Data entries:
________________
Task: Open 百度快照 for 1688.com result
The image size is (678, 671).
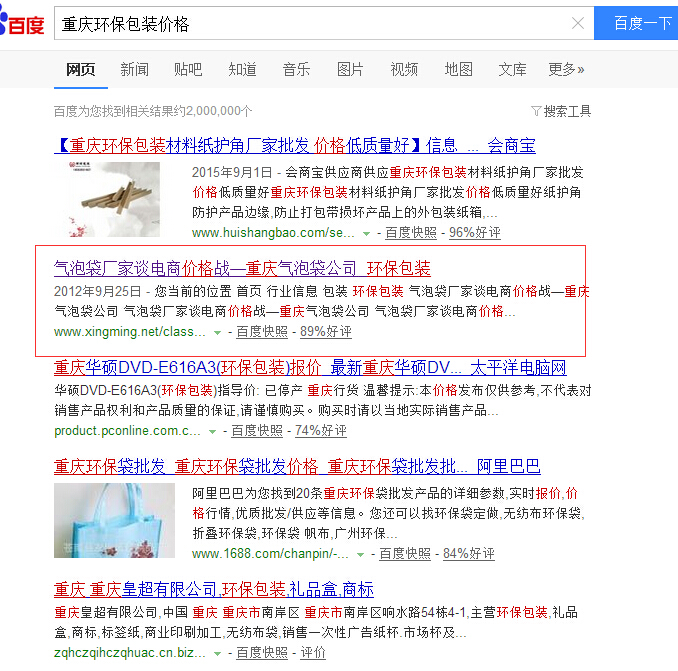Action: click(405, 553)
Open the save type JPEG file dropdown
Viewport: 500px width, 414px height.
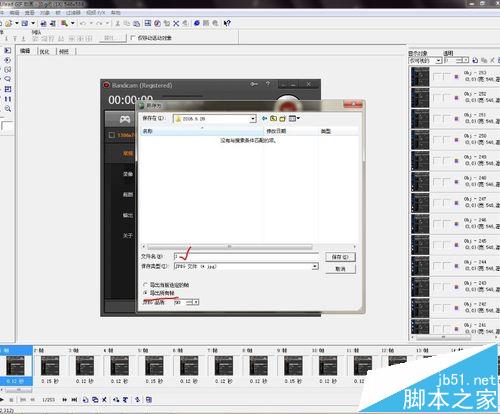click(315, 266)
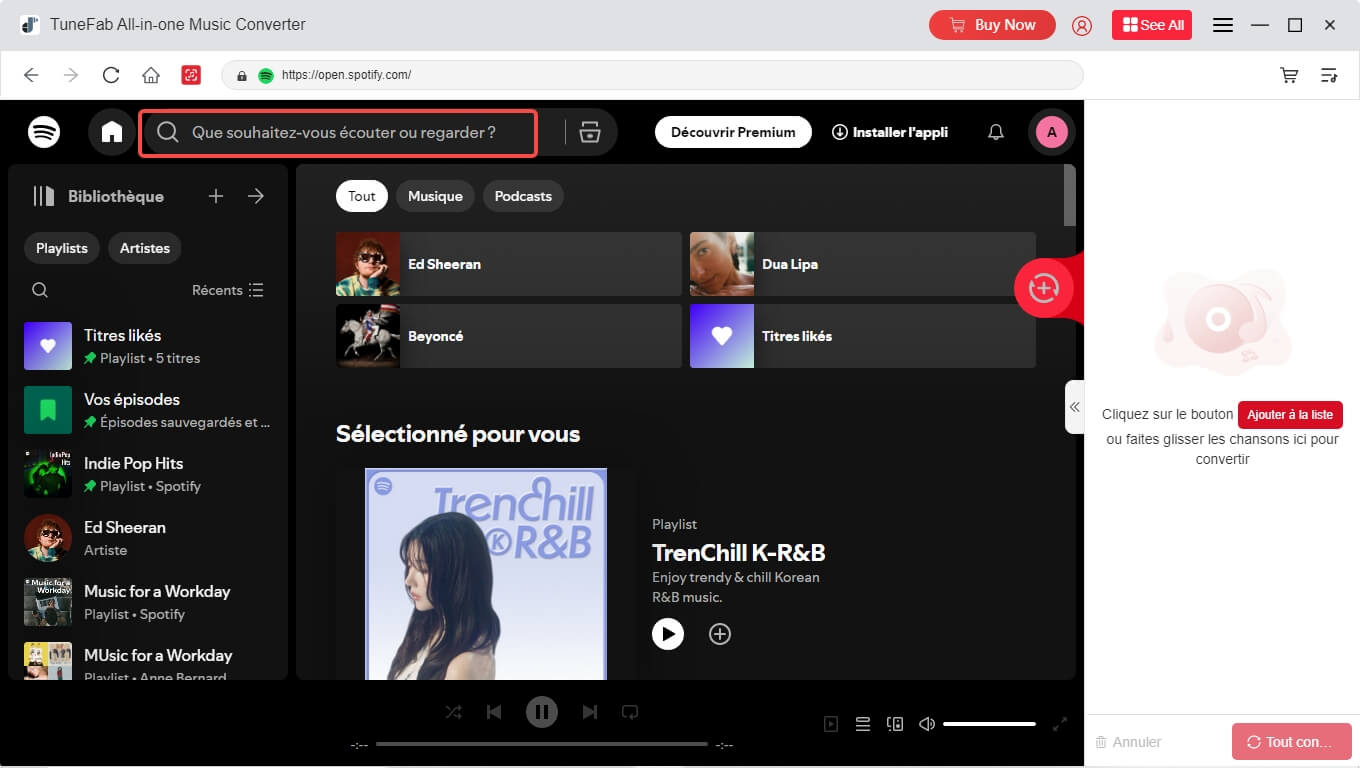Image resolution: width=1360 pixels, height=768 pixels.
Task: Open the play queue icon
Action: click(862, 723)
________________
▶ The problem
Reproduce the data exactly as it appears above. Pictures are to be left out.

▶ Written response
Task: Open 百度快照 for 1688.com result
The image size is (678, 671).
Action: click(405, 553)
Open the save type JPEG file dropdown
Viewport: 500px width, 414px height.
click(315, 266)
Image resolution: width=1360 pixels, height=768 pixels.
Task: Open the play queue icon
Action: click(862, 723)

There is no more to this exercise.